Let's assume the initial speed of the slower stone is v and the initial speed of the faster stone is 3v.

1. How long will it take the slower stone to return?
The time it takes for an object to return to the ground when thrown vertically upward is twice the time it takes to reach its maximum height. So, if we can find the time it takes for the slower stone to reach its maximum height, we can double that to find the total time.

Using the equation of motion for time:
v = u + gt
where v is the final velocity, u is the initial velocity, g is the acceleration due to gravity, and t is the time.

For the slower stone:
0 = v + (-9.8)t (since the final velocity is 0 at the maximum height)
0 = u + (-9.8)t (substituting v = u)

We can solve this equation to find the time it takes for the slower stone to reach its maximum height:
0 = vt - 4.9t^2
t(9.8t - v) = 0

Since time cannot be negative, t = 0 or 9.8t - v = 0
Since we're looking for the time it takes to reach the maximum height, we can ignore t = 0.
So, 9.8t - v = 0
t = v/9.8

Doubling this time will give the total time it takes for the slower stone to return:
Total time = 2 * (v/9.8) = 2v/9.8 = 0.2v

Therefore, it will take 0.2v seconds for the slower stone to return.

2. How high will the faster stone go?
To find the maximum height reached by an object thrown vertically upward, we can use the equation:
v^2 = u^2 + 2gh
where h is the maximum height.

For the slower stone:
0 = (v^2) - (3v^2) + 2(-9.8)h
-2v^2 = -19.6h
h = v^2/2g

For the faster stone:
0 = (9v^2) - (3v^2) + 2(-9.8)h'
6v^2 = 19.6h'
h' = 6v^2/2g

Comparing the two equations, we can see that the faster stone will reach a maximum height that is 6 times higher than the slower stone:
h' = 6 * h

Therefore, the faster stone will go to a maximum height that is 6 times higher than the slower stone, or 6h.

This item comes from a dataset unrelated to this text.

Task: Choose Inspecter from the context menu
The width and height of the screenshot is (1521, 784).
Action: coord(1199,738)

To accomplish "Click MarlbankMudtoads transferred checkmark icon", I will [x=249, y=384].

To solve this problem, we can use the equations of motion for objects in free fall.

Let's denote the initial speed of the slower stone as v and the initial speed of the faster stone as 3v (since it's three times faster).

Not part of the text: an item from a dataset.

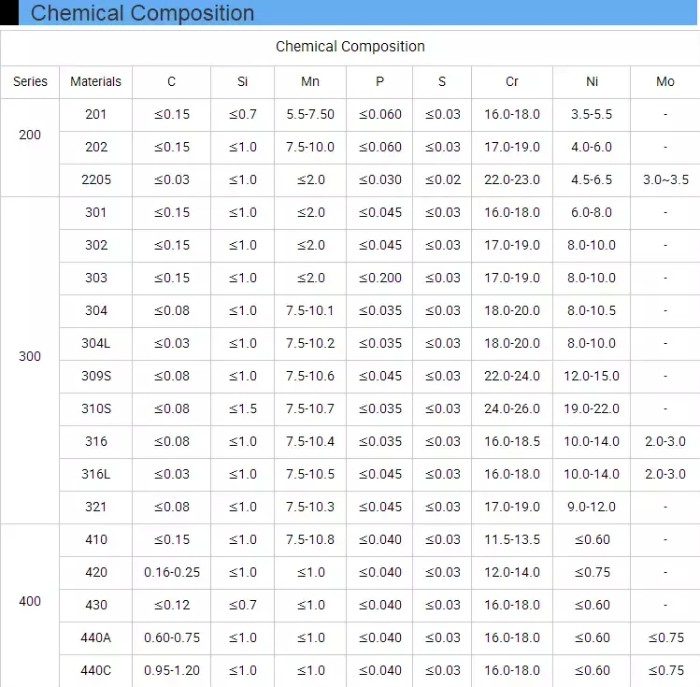The width and height of the screenshot is (700, 687).
Task: Click the blue Chemical Composition heading bar
Action: point(350,13)
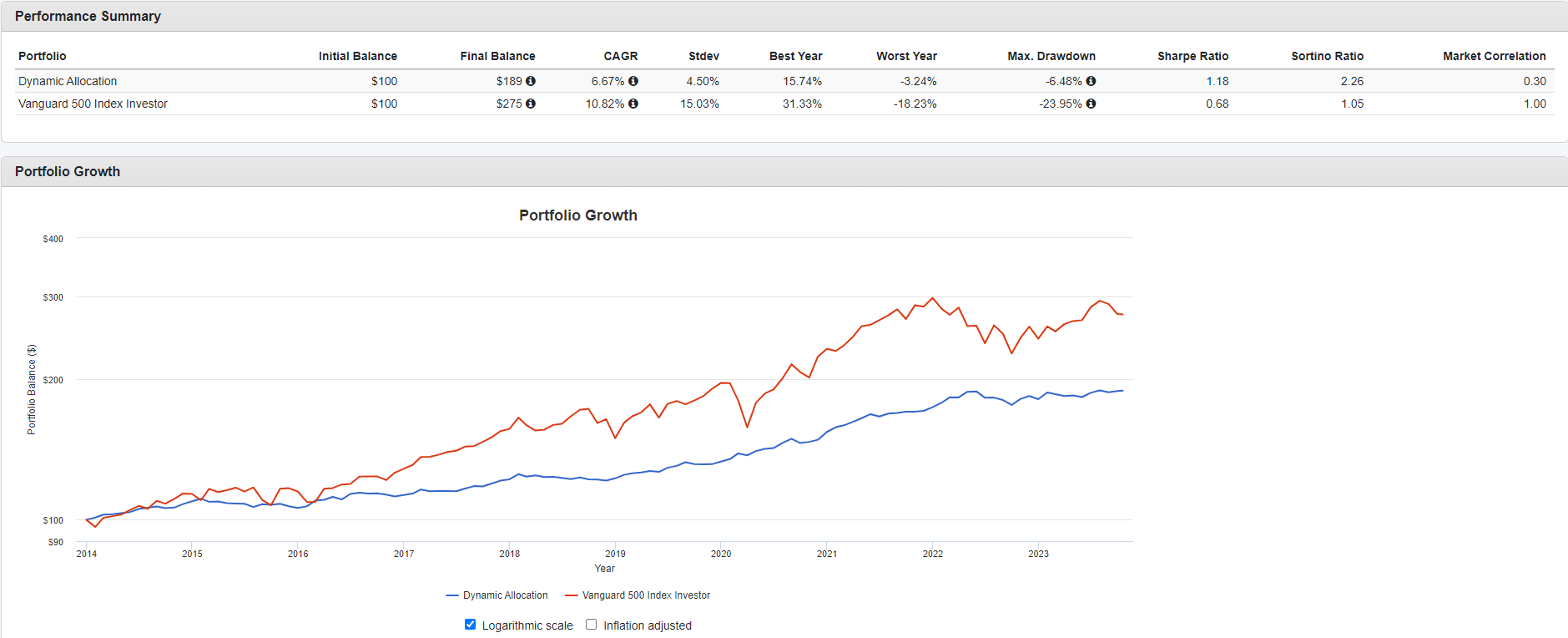
Task: Click Dynamic Allocation portfolio name in table
Action: [68, 81]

1. Finding the time of flight for the slower stone:
The time it takes for an object thrown vertically upward to return to the ground is twice the time it takes to reach the maximum height. So, we need to find the time it takes for the slower stone to reach its maximum height.

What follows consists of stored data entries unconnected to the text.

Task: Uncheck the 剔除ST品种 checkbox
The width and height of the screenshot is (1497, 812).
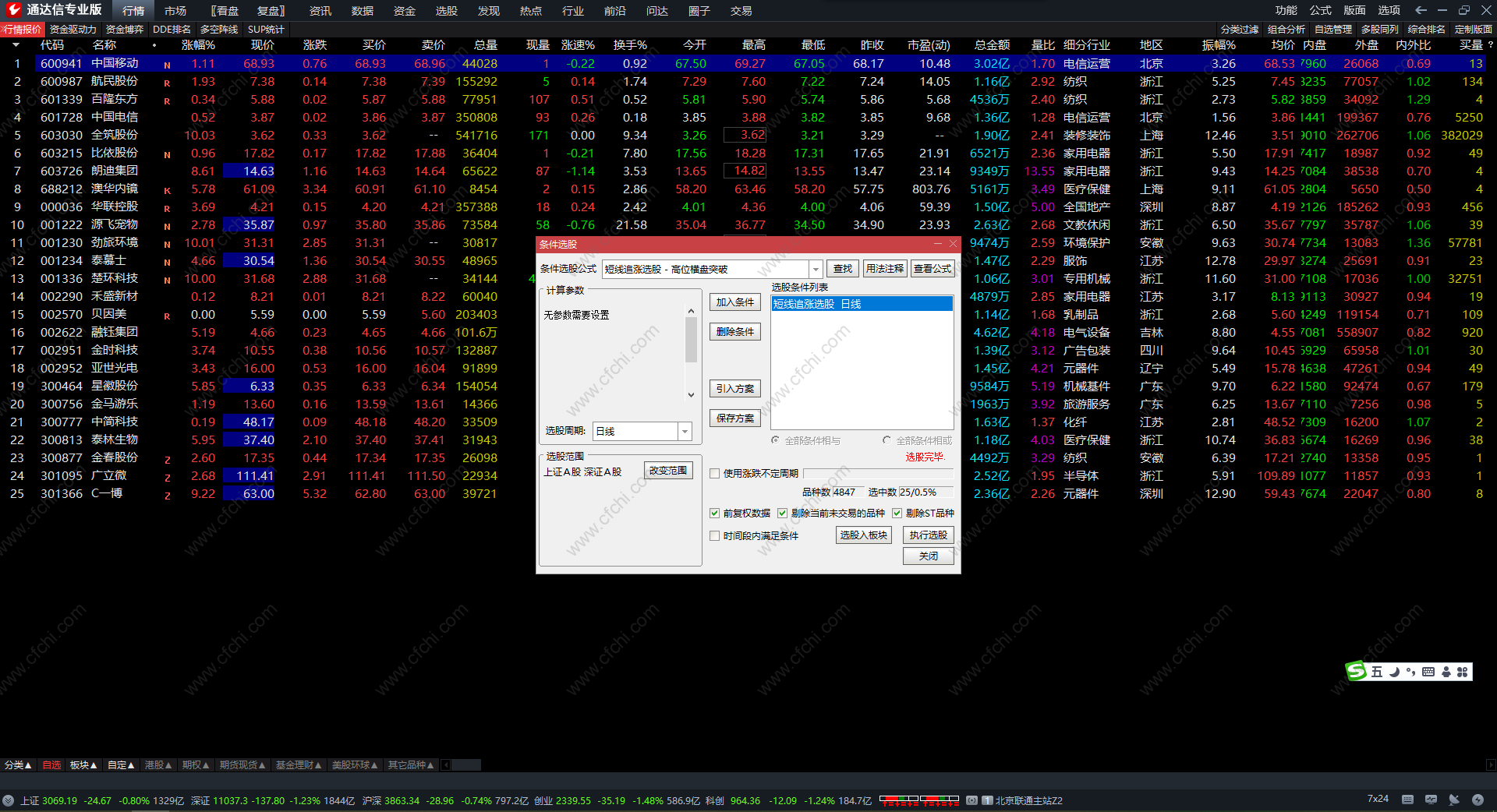Action: (x=897, y=513)
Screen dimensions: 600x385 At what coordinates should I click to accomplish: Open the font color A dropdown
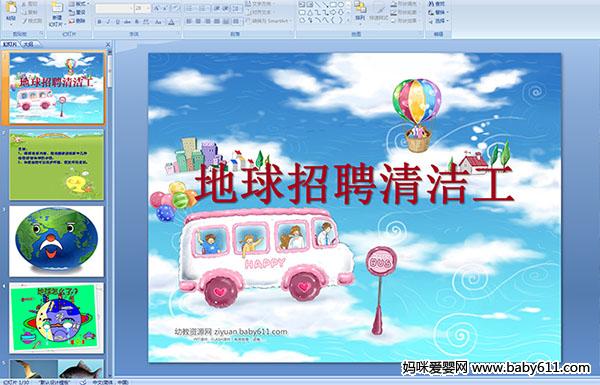[x=171, y=22]
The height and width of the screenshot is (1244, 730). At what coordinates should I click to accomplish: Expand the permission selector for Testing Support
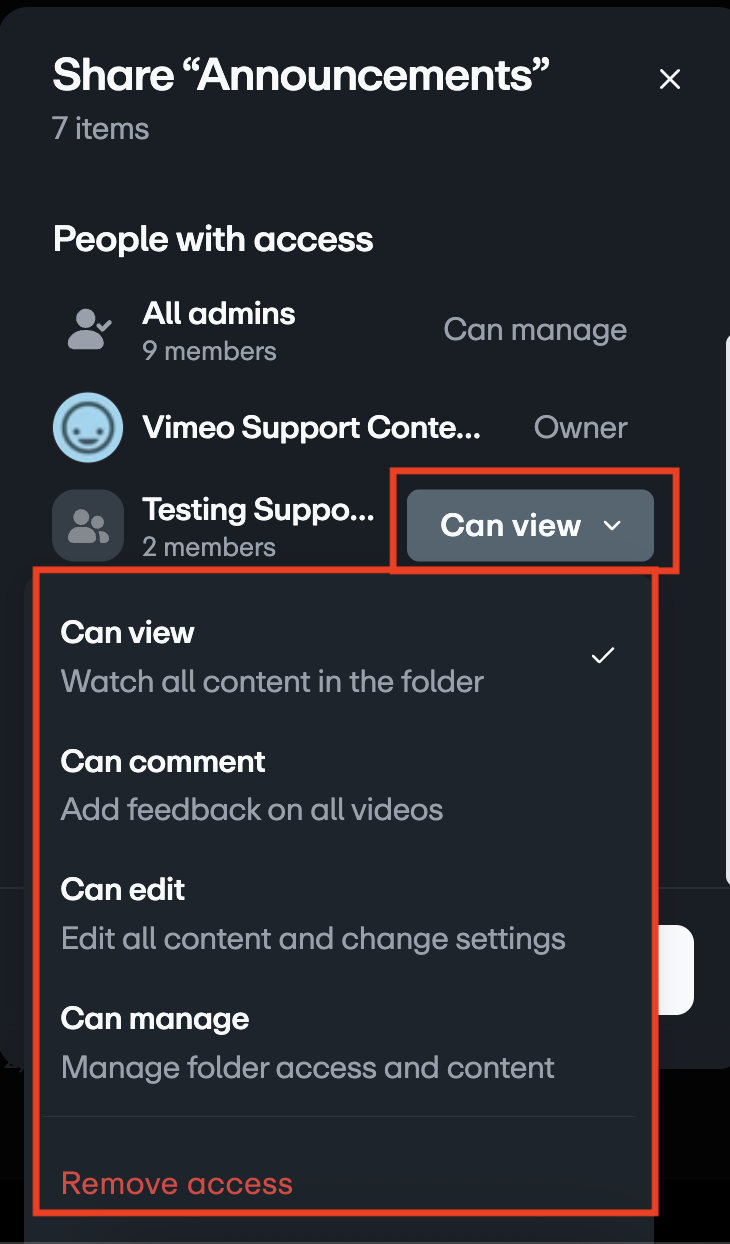(529, 525)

Using the first equation of motion, we know that the final velocity at the maximum height is 0 m/s. The initial velocity is v, and the acceleration due to gravity, assuming free fall, is -9.8 m/s^2 (negative because it acts in the opposite direction to the initial velocity).

Using the equation:
v_f = v_i + at

0 = v + (-9.8)t_max

Rearranging the equation, we get:
t_max = v/9.8

2. Finding the time of flight for the faster stone:
Given that the faster stone takes 9.00 seconds to return to the ground, we can use the same reasoning as before. The time for the faster stone to reach its maximum height will be half of 9.00 seconds.

So, t_max_fast = 9.00/2 = 4.50 seconds.

3. Finding the maximum height reached by the faster stone:
Using the second equation of motion, we can find the maximum height reached by the faster stone.

The final velocity at the maximum height is 0 m/s. The initial velocity is 3v, and the acceleration due to gravity is -9.8 m/s^2.

Using the equation:
v_f^2 = v_i^2 + 2ad

0 = (3v)^2 + 2(-9.8)d_max

Simplifying the equation, we get:
d_max = (9v^2)/(2 * 9.8)

So, the maximum height reached by the faster stone is (9v^2)/(19.6) meters.

To find the answer to the second question, we need the value of the maximum height of the slower stone (which is missing in your question). Without that value, we cannot evaluate the height of the faster stone.